A FATHER who lost his baby during the 1974 hostilities is claiming he has evidence that his son is alive somewhere.
According to daily Simerini, refugee Kyriacos Kyriacou received the information from a Maronite lady who used to visit the north. She told him that, shortly after the invasion, she saw a Turkish Cypriot woman cradling an infant.
This struck the Maronite lady as strange, as the Turkish Cypriot woman had no children. She asked the woman where she found the baby, and she said that her husband, a Turkish officer, brought her the infant from the village of Trakhoni.
This was the same area where Kyriacou hailed from.
The infant, born just a few months before the war, would be 33 today.
Kyriacou’s story comes in the wake of reports that another five-year-old Greek Cypriot child who was injured in 1974 ended up in Adana, Turkey.
Politis quoted a Turkish corporal who had served in Cyprus in 1974. He told how the little boy was treated at a makeshift hospital in Dikomo, where he was responsible for the wounded.
Commenting on the Simerini report, Foreign Minister George Lillikas said each new case should be thoroughly investigated before arriving at conclusions, so as not to give relatives false hope.
And opposition leader Nicos Anastassiades called the missing persons issue “a festering wound”.
Others took a more militant view. Greens chairman George Perdikis claimed the issue was political as well as humanitarian.
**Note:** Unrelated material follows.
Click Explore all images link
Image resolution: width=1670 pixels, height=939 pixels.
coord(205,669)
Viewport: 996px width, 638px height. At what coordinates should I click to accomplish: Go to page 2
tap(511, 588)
He said the Greek Cypriot side committed a grave mistake in 1976 by agreeing to treat the missing as an exclusively humanitarian issue, while all the while Turkey has failed to provide information on the fate of these persons.
In May 2001, the European Court of Human Rights found Ankara guilty of violating the rights of the relatives of missing persons because of its refusal to inform them of their fate, thus violating Article 3 of the European Convention of Human Rights.
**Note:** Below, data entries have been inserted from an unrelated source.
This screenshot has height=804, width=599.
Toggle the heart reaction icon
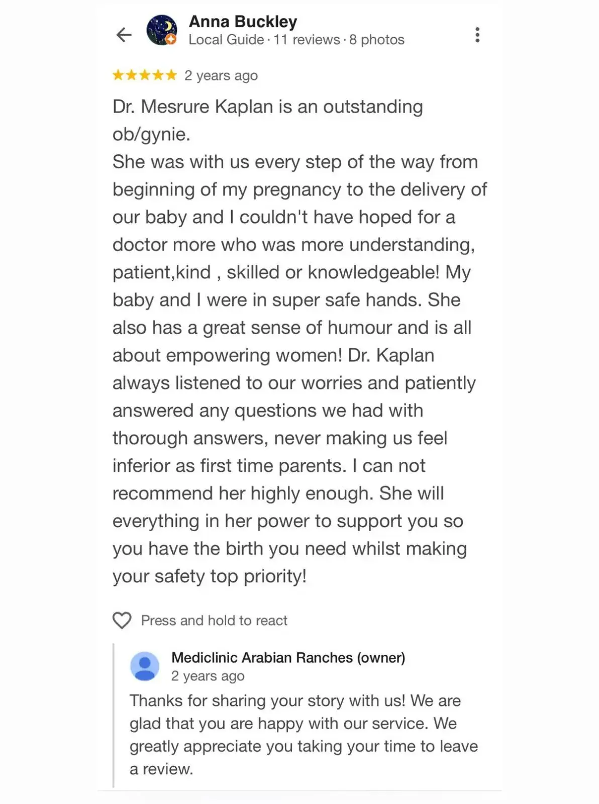(122, 620)
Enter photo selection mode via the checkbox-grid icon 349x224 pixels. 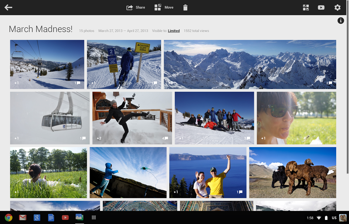click(306, 7)
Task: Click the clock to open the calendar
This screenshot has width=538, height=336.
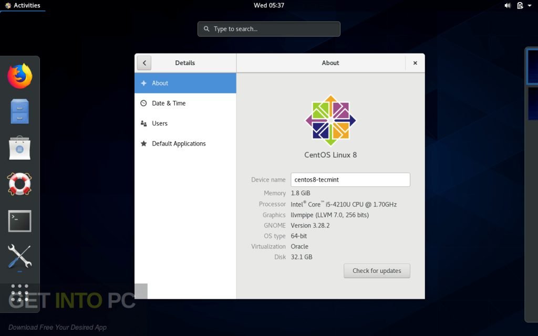Action: 269,5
Last February, the Belgian government said it would be contributing 250,000 euros to the Committee on Missing Persons in Cyprus (CMP), to enable it to extend its project on the exhumation, identification and return of remains of missing persons to their relatives.
After the 1974 Turkish invasion, 1,493 Greek Cypriots were officially reported as missing to the CMP, but following a number of identifications in the past several years, that number now stands at 1,468.
The Turkish Cypriot community has declared 502 persons as still unaccounted for from the 1963-64 intercommunal clashes through to the 1974 fighting.
Late last year the remains of 11 Turkish Cypriot police officers from Dhekelia were exhumed from a multiple grave in Oroklini. They had been killed in an ambush by Greek Cypriot colleagues.
According to reports at the time, an indication as to the grave’s whereabouts was given by the Turkish Cypriot side with a map, suggesting that the north held this information but was not disclosing it.
And on the Greek Cypriot side, a family are suing the Republic for failing to inform them that their loved one had been killed in action and was not a missing person, as they had been led to believe for 32 years.
Critics were quick to point out that the missing persons issue has been exploited by both sides equally for propaganda reasons.